Polen, das auch vor dem Krieg nicht gerade reich war, war nach dem Krieg und der Besatzung durch die Nazis schlicht ruiniert. Mit 5,4 Millionen Todesopfern während der Besatzung im Ergebnis der deutschen Genozidpolitik und 644.000 im Kampfe gefallener Soldaten fehlten dem Land 22 Prozent seiner Bevölkerung. Hinzu kam das Fehlen von etwa 38 Prozent aller wirtschaftlichen Produktionsmittel: So hatten die Nazis 10.434 Maschinen und 8.935 andere Geräte im Wert von 100 Millionen Dollar im damaligen Wert aus Polen nach Deutschland gebracht; gänzlich zerstört waren etwa die Maschinenbaufabriken Lillop und Ursus, die Fluggerätefabrik Avia, eine Mechanikfabrik in Pruskow und eine Lokomotivfabrik. Demgemäß war das Inlandsprodukt um sage und schreibe zwei Drittel gegenüber dem Vorkriegswert gefallen. Und Polen fehlten Lebensmittel – die Menschen hungerten. Ihnen mangelte an allem – sogar an Streichhölzern.

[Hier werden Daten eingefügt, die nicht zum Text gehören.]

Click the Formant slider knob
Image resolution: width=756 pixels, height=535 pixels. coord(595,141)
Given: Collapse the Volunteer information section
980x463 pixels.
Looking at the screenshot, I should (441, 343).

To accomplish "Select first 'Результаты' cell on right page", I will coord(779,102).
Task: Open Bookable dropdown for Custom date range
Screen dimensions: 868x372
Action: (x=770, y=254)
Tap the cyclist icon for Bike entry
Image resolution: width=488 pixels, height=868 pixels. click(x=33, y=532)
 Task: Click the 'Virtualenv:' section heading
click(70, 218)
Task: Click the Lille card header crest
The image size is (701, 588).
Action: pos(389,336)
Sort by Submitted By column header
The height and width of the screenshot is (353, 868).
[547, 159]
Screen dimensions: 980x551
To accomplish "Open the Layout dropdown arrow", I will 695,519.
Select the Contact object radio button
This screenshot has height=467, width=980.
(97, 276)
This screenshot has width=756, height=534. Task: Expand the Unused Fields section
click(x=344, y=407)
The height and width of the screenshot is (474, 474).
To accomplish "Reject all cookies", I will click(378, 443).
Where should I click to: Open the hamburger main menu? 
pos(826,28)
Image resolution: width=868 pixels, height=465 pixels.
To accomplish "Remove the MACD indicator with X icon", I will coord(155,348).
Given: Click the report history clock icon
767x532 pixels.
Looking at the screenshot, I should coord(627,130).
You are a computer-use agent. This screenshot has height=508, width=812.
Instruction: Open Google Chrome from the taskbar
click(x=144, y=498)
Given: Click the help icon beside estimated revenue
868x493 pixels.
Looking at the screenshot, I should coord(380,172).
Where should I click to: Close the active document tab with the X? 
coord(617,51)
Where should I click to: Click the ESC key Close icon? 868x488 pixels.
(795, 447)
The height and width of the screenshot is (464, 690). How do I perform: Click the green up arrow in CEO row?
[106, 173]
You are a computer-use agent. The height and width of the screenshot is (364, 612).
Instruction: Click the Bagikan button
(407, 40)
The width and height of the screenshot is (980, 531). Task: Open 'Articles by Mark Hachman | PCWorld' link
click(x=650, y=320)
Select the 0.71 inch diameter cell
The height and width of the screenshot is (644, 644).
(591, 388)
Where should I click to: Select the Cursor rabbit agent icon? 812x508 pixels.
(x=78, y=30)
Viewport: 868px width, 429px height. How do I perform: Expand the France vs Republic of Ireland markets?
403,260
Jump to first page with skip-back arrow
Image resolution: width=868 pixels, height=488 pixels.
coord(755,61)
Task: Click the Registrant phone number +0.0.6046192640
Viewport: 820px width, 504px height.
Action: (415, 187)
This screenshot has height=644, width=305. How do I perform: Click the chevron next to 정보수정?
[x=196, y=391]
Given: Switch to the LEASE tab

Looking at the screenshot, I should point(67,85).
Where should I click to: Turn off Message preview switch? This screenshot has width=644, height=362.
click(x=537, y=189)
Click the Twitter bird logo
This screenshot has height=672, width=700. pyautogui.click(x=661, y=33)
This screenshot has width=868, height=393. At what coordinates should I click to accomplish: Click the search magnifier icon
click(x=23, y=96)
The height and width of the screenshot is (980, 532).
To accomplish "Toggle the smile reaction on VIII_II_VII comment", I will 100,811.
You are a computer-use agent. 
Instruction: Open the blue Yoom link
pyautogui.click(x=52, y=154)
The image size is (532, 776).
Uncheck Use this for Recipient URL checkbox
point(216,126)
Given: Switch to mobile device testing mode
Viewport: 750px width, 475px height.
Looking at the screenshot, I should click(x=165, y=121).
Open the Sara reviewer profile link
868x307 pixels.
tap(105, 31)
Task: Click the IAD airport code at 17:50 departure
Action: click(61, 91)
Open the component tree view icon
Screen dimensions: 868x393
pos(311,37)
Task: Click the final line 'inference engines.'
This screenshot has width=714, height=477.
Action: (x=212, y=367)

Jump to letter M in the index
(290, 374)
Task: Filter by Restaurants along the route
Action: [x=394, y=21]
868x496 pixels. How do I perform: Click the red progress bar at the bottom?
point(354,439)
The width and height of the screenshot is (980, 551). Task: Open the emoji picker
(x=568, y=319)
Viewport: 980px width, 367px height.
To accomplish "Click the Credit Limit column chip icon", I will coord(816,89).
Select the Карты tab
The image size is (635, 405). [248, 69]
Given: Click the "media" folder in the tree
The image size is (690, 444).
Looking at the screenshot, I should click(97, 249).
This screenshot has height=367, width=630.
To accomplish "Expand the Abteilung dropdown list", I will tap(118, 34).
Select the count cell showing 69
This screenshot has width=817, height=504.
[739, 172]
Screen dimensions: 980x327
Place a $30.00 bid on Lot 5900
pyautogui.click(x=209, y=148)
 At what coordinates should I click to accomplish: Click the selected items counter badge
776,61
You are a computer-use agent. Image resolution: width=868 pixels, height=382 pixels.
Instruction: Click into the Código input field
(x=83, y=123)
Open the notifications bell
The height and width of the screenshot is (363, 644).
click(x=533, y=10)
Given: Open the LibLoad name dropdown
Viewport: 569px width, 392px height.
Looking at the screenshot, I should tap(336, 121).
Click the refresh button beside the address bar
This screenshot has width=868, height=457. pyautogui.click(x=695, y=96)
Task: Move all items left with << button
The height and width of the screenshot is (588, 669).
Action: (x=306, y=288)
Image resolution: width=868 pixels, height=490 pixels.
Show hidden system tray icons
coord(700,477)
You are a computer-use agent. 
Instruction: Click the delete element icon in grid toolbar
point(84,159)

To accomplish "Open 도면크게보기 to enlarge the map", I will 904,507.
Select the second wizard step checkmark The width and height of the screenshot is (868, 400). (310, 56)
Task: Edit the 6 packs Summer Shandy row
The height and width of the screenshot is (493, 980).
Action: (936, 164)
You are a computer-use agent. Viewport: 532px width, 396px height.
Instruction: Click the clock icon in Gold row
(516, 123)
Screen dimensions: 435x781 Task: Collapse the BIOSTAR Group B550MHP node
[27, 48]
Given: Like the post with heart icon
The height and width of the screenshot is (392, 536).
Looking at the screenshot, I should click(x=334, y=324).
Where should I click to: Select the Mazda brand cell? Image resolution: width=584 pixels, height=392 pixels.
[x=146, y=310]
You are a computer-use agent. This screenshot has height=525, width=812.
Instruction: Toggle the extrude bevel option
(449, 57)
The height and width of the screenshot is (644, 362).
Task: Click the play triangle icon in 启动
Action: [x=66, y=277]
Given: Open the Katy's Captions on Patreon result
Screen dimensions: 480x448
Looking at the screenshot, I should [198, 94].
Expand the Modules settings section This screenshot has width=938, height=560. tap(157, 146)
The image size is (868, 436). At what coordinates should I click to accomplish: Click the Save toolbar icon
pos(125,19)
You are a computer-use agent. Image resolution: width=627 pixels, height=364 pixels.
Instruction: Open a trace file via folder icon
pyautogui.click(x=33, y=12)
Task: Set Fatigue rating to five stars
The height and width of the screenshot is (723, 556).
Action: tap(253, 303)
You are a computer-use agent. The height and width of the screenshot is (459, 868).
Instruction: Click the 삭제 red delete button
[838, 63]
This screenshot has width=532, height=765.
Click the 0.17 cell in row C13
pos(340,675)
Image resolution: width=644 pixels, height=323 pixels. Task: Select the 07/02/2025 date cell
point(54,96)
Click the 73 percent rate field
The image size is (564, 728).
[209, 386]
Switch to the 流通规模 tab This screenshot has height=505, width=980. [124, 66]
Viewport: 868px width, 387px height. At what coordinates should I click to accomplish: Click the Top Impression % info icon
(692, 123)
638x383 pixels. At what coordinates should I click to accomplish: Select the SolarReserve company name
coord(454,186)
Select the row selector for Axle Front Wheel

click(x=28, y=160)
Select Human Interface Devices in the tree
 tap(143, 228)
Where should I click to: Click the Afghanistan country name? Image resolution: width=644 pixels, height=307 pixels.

Kontinuität der Besatzung – eine Halluzination der heutigen polnischen Elite

Es war die Sowjetunion, die nicht erst nach, sondern bereits während des Krieges Polen unermesslich wichtige militärische sowie wirtschaftliche Hilfe zukommen ließ. Die Militärhilfe der Sowjetunion an Polen allein vom Rechnungsmonat Mai 1943 umfasste 430.000 Schusswaffen, 4.800 Mörser, 3.500 Geschütze, 700 Panzer, Sturmgeschütze und Selbstfahrlafetten, 12.000 Automobile,  630 Flugzeuge, 480.000 Sätze an Uniformen, 462.000 Überröcke, 487.000 Stiefelpaare. Später stieg die Anzahl der im Rahmen der Militärhilfe gelieferten Schusswaffen auf insgesamt 700.000, der Panzer auf 1.200, der Automobile auf 1.800, der Flugzeuge auf 1.200.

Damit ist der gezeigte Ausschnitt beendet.